### PASSAGE FOR REVIEW
******

Thursday, July 21, 2016

Should You Loiter?

Trieste…Loitering at its Best

“Trieste offers no unforgettable landmark, no universally familiar melody, no unmistakable cuisine.” Jan Morris

Why on earth would anyone go to Trieste after reading that quote from travel writer Jan Morris? Because. In fact, writers have come to Trieste for years to embrace the city’s prickly grace, savor its glistening belle époque cafes, and enjoy the lack of tourism. Having said that, the best way to experience Trieste is by loitering.

Start your day with a fantastic cup of coffee, relaxing in the Piazza dell’Unita d’Italia. After all, this is one of Europe’s greatest coffee ports, supplying more than 40% of Italy’s coffee. The thriving coffee industry began here with the Austro-Hungarian government and is still considered the coffee capital of Italy.

As for the Piazza, this vast public domain is supposed to be the largest square opening onto a waterfront in Italy. Dozens of cafes and bars open onto the Piazza. Sit and savor coffee in the morning, prosecco in the afternoon…or the other way around. It doesn’t matter. Watch the ships in the harbor as you listen to locals greeting each other in Triestino, the local dialect still in wide use. Enjoy a Viennese pastry with coffee or chocolate cake and nibbles with your prosecco. If it’s the hour of the passeggiata, the so Italian moment between the end of the workday and dinnertime…an entirely different scene unfolds in the Piazza. Trieste hospitality includes more nibbles with your evening prosecco. Life is good.

Trieste is a medium size seaport literally teetering on the edge of Italy, its limestone plateau gracefully tumbling into the Adriatic Sea. Its history is somewhat convoluted and Trieste has been in more than one tug of war between countries. It once was one of the oldest parts of the Habsburg Monarchy. Throughout history Trieste has been an important spot in the struggle between the Eastern and Western blocs after WWII.

History and its influences are evident in the streets, buildings, food, and castles. Sitting in the Piazza, look at the buildings bordering the three sides of the square. With a boxy wedding cake like style, these massive buildings look like they belong in Germany…not Italy. Many streets appear to be symmetrical with buildings resembling everything from rigid, almost Teutonic in style to one showing off proud neo-Classical features. Italian flair mixed in with Germanic rigidness proves how history influenced this city. Influence of the Roman Empire remains here as well, with the Roman theatre ruins. Built between the first and second centuries AD, these were uncovered in 1938.

Of course, there’s the castle…Castello Miramare to be exact. Lying on the waterfront only five miles from the city center, this castle was built on a rocky cliff between 1856 and 1860 as the residence for Archduke Ferdinand Maximilian of Hapsburg and his wife Charlotte of Belgium. Eclectic in design is the only way to describe the features included…an aquarium like fixture in one ceiling, an impressive display of weapons, and styles throughout that combine Gothic, Renaissance, and Medieval. The 22 hectar large park with its imported soil, exotic trees, and spectacular plants and flowers from all over the world were meant to be impressive. Included on the grounds is the Castelletto, a small castle where Charlotte lived after her return from Mexico. Sadly, it is also where she was locked up after a nervous breakdown.

******

### RAW DATA

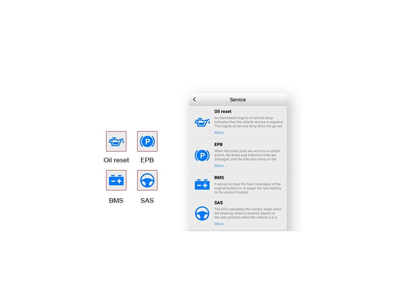This screenshot has width=398, height=299.
Task: Open the red-bordered BMS battery tile
Action: 116,180
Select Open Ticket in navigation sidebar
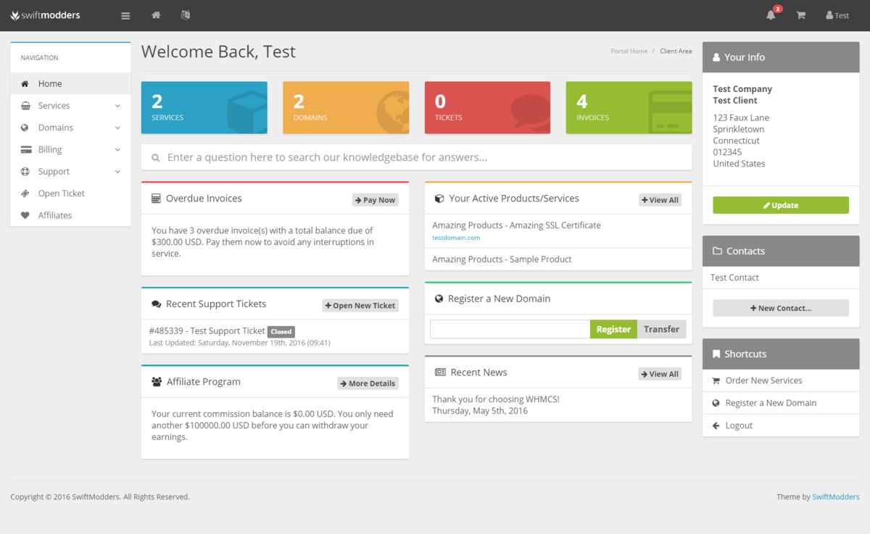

******

### REQUIREMENT 1
In the Trieste travel piece, what share of Italy's coffee does Trieste supply?
### REQUIREMENT 2
List the architectural styles that the Trieste travel piece says are combined throughout Castello Miramare.
### REQUIREMENT 3
Rewrite part of the Trieste travel piece, replacing "tourism" with "crowds". Begin at the words "Why on earth" and stop after "is by loitering.".

### ANSWER BOX 1
More than 40%.

### ANSWER BOX 2
Gothic, Renaissance, Medieval

### ANSWER BOX 3
Why on earth would anyone go to Trieste after reading that quote from travel writer Jan Morris? Because. In fact, writers have come to Trieste for years to embrace the city’s prickly grace, savor its glistening belle époque cafes, and enjoy the lack of crowds. Having said that, the best way to experience Trieste is by loitering.